Starte ich das Ganze lokal auf meinem Rechner funktioniert es auch wunderbar, aber sobald er meine externe IP benutzt, grüzt das alles.....

Die SYSOUTs da oben sehen so aus:



> Message received YOURIP: 84.143.163.92
> Set my ip to 84.143.163.92
> set my ip 84.143.163.92
> Start receiver thread
> ...



Empfangen wird jedoch nichts


----------



## MarcoBehnke (26. Jul 2007)

Ach ja, hier der Webstart: http://www.firegate.de/rnp/


----------



## NTB (26. Jul 2007)

sitzt Du vielleicht hinter einem Router und brauchst ncoh ein Portforwarding?


----------



## MarcoBehnke (26. Jul 2007)

jepp, aber das habe ich ja gesetzt (siehe oben)
Alle Fragen von außen sind gestattet und werden an meine interne IP weitergereicht


----------



## tuxedo (26. Jul 2007)

Ich sag nur: UDP Hole-Punching  

Skype macht das sehr gut.

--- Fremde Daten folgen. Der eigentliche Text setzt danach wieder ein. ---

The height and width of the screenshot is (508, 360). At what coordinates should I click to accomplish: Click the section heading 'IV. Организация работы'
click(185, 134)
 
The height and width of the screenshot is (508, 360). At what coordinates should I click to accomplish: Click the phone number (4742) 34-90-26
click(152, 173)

Wie's geht steht unter anderem hier: http://en.wikipedia.org/wiki/UDP_hole_punching

und hier:

http://www.heise-security.co.uk/articles/82481


----------



## MarcoBehnke (26. Jul 2007)

Ich verstehe den Zusammenhang leider grad nicht?
Ich verschicke die Pakete auf den richtigen Port an den richtigen Server und habe zudem Broadcast Empfang angeschaltet. Die Firewall schickt alles egal welcher Port oder Dienst an meinen Rechner weiter, der ansonsten keinerlei Schutzmaßnahmen hat.

Warum kommt die Nachricht trotzdem nicht an?


----------



## MarcoBehnke (26. Jul 2007)

ok, wenn man drüber nachdenkt eröffnen sich einem plötzlich die Umstände :-D danke noch mal für den Tip.

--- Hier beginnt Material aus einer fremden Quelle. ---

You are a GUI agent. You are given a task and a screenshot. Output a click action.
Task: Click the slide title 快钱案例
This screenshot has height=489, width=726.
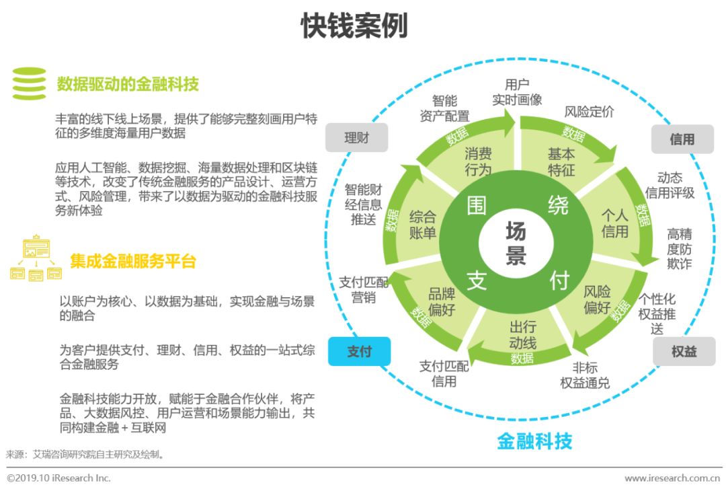click(354, 27)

Habe ich diese NAT Problem eigentlich nur bei UDP oder auch bei TCP?


----------



## HoaX (26. Jul 2007)

nur bei udp, bzw bei allen verbindungslosen, bei tcp hast du das nicht


----------



## tuxedo (27. Jul 2007)

hab die hole-punching-technik in Java *noch* nicht selbst probiert, war nur "beheistert" von der Möglichkeit. 
Weiß schon jemand obs ne fertige Lib dafür gibt? 

- Alex


----------



## HoaX (28. Jul 2007)

wozu? die anzahl code die du dafür brauchst wird bestimmt nicht geringer, was soll man das groß machen in der lib ...


----------



## tuxedo (28. Jul 2007)

Man benutzt ja auch nicht deshalb libs damit man weniger code hat. Es geht ja drum das rad nicht neu zu erfinden. Mir gehts dabei auch um Zeitersparnis.


----------



## HoaX (28. Jul 2007)

ich sehe dennoch keinen sinn wegen 10 zeilen code ne lib erstellen/einzubinden


----------



## tuxedo (28. Jul 2007)

wenn du das sagst... aber wir schweifen ab.


----------



## MarcoBehnke (9. Aug 2007)

hoax.... irgendwie bringt mich das der Lösung nicht näher?

Ich habe jetzt mal das Internet durchforstet und diese JStun geschicht scheint wohl genau das Richtige dafür zu sein.

Hat schon mal jemand damit gearbeitet? Die Dokumentation ist ja leider etwas dürftig....


----------



## ice-breaker (10. Aug 2007)

ich hatte auch mal das Problem und habe es folgendermaßen gelöst:
Es war eine Client-Server-Applikation, jede Sekunde sendete der Client ein Dummy-Paket an den Server ebenso der Server an den Client (bitte eine fortlaufende id reinpacken, denn mit immer gleichen Daten funzt es net bei jedem Router) und schon war das Problem gelöst, alle Pakete sowohl raus und rein funktionierten


----------